[[ Material for this task open ]]

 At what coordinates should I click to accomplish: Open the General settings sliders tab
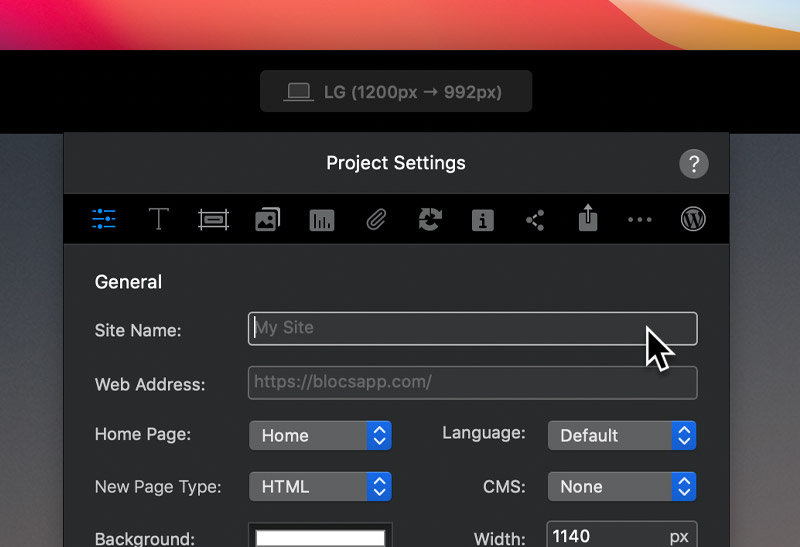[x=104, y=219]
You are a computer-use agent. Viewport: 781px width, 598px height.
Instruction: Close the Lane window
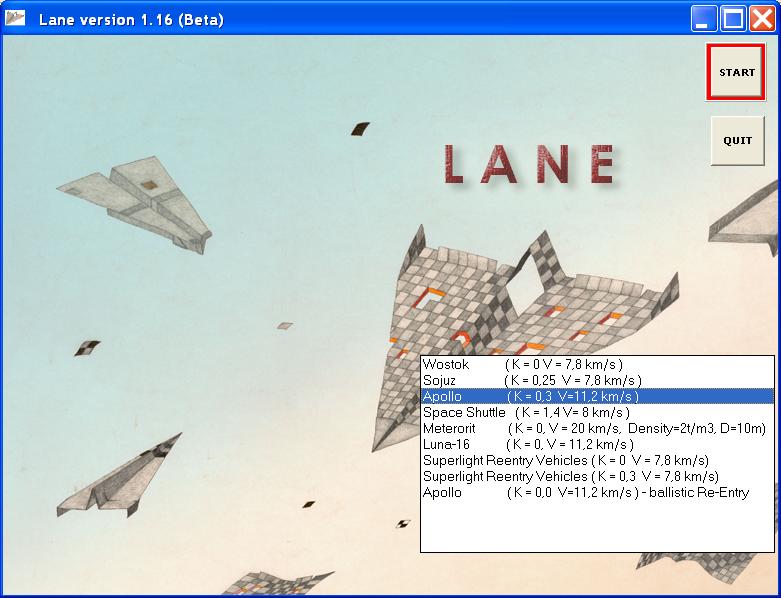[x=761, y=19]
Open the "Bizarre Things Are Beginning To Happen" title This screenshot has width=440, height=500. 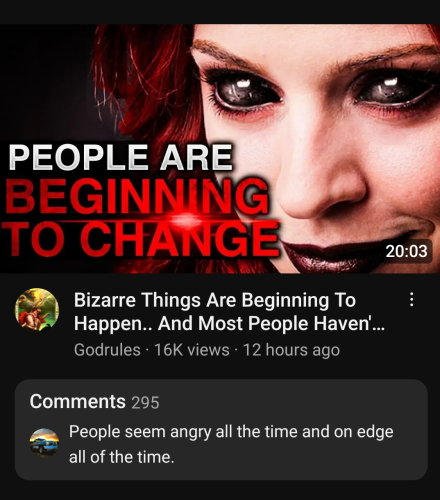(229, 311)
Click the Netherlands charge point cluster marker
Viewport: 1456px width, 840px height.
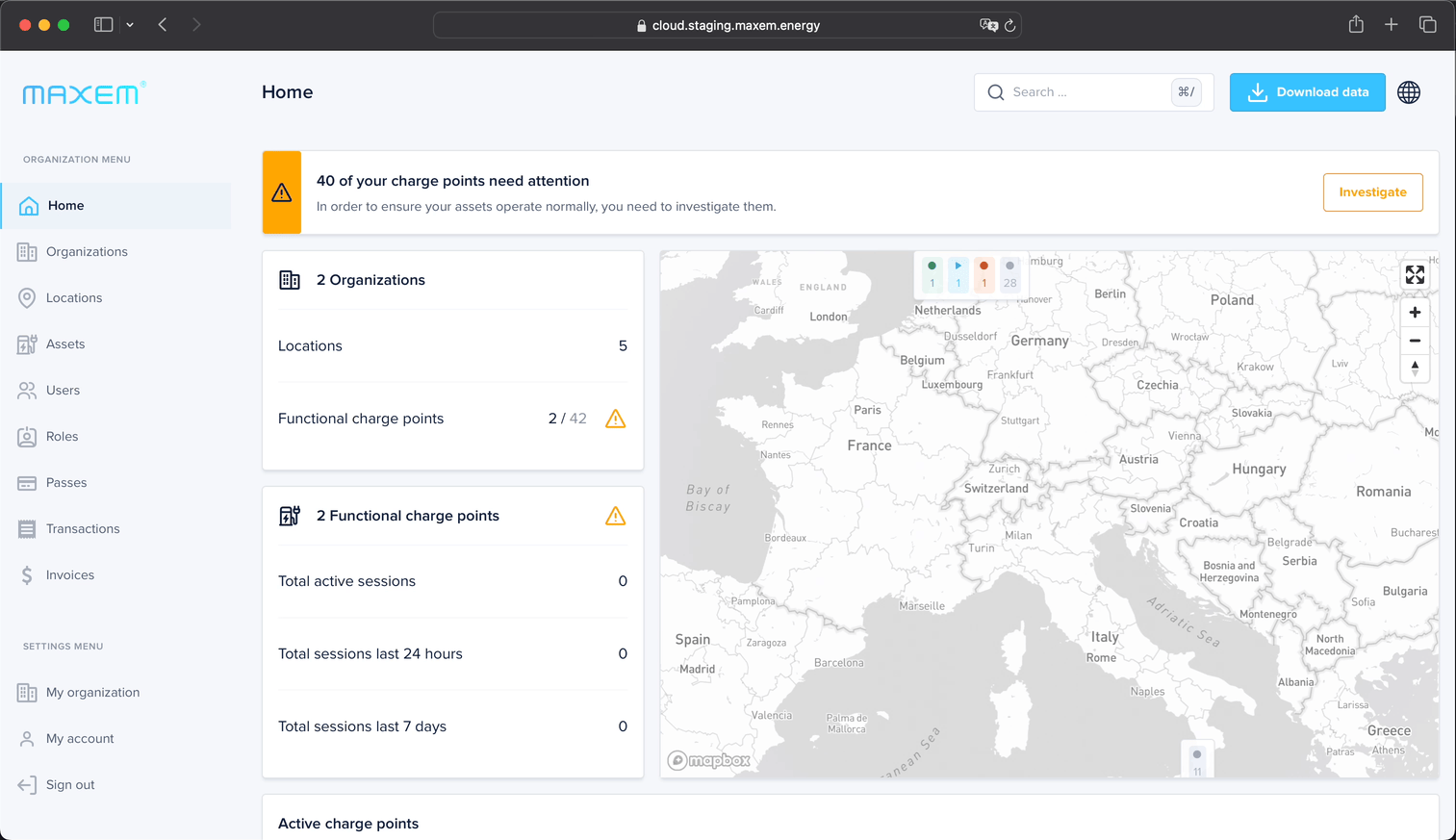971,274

[[ Material for this task closed ]]

→ **Task requirements**:
The copy you give must run from the line containing "Click the Netherlands" through the last line of the records, exactly, with the pictures left out.

→ **Exercise answer**:
Click the Netherlands charge point cluster marker
Viewport: 1456px width, 840px height.
971,274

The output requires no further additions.